§ WORK INSTRUCTIONS
Extract, exactly as written, all lines of the material below from the line that includes "Task: Open Google Keep notes side panel" through its last line.

+ + + +

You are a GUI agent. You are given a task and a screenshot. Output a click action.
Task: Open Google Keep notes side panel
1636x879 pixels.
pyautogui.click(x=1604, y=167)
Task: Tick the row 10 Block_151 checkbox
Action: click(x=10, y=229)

+ + + +

§ WRITTEN RESPONSE
Task: Open Google Keep notes side panel
1636x879 pixels.
pyautogui.click(x=1604, y=167)
Task: Tick the row 10 Block_151 checkbox
Action: click(x=10, y=229)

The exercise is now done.